Monday, July 5, 2010

Born On This Day- July 5th... The Great French Underachiever Jean Cocteau

My husband is a hyphenate (most people in Portland are), as an artist-designer-set designer, but he is a bit of an underachiever, compared with poet-artist-playwright-actor-designer-photographer-filmmaker-boxing manager, Jean Cocteau. Cocteau published his 1st volume of poems when he was 19. He was a well regarded artist & popular man-about-town in Paris, with the success of several ballets & plays that he wrote in his late 20s. In the early 1920s, Cocteau's lover, writer Raymond Radiguet, died of typhoid fever; the despondent Cocteau escaped the pain of his loss with the help of opium. In 1930, Cocteau tried filmmaking as the medium best suited for his artistic expression. His stylized, homoerotic films are taken from Cocteau's drawings: bold, simple strokes, accentuated eyes, minimalist outlines & profiles, & erotic, surrealistic portraits that dominate the sets of his films.
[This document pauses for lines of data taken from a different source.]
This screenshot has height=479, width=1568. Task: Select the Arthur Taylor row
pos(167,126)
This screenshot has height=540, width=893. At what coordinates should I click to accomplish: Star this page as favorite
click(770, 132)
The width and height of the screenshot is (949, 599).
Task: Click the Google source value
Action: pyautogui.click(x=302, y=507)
In his later films, Cocteau included bits of his poetry written in his distinctive handwriting, samples of his drawings & paintings, narration, & cast himself in certain roles.





Cocteau’s work is marked by whimsical special effects & exotic landscapes & themes of narcissism, the Orpheus myth, mirrors, passages to secret worlds, fairy tales, flowers, & beautiful people in iconographic settings. In 1937, Cocteau met Jean Marais, the most famous of his lovers, & helped make his talented, handsome, & athletic protégé into one of France's most beloved movie stars. Cocteau made with Marais, such classics films as La belle et la bête & Orphée.

Cocteau by Modigliani


Cocteau encouraged artists to speak out against unjust political domination, & yet he was burdened by the open secrets of his opium use & homosexuality, which made him particularly vulnerable to attack by the right-wing government. During the Nazi Occupation, Cocteau's plays were banned & Cocteau was a victim of physical violence & homophobic insults. But still, Cocteau wrote, made films, traveled, & attracted famous friends, patrons, & protégés throughout the rest of his life. Cocteau was elected to the prestigious Académie Français. The artist died of a heart attack in 1963, just an hour after learning of singer Édith Piaf's death. He wrote more than 30 volumes of poetry, 7 novels, 24 plays, 11 ballets, 6 operas, 6 full length films, & 100s of drawings & photographs. He contributed to the worlds of publishing, graphic design, clothing design, & interior design. Jean Cocteau continues to this day as one of France's most famous, & most adored, cultural icons. A fascinating gay man of the 20th century. How about Adrien Brody in the title role of the film of his life story?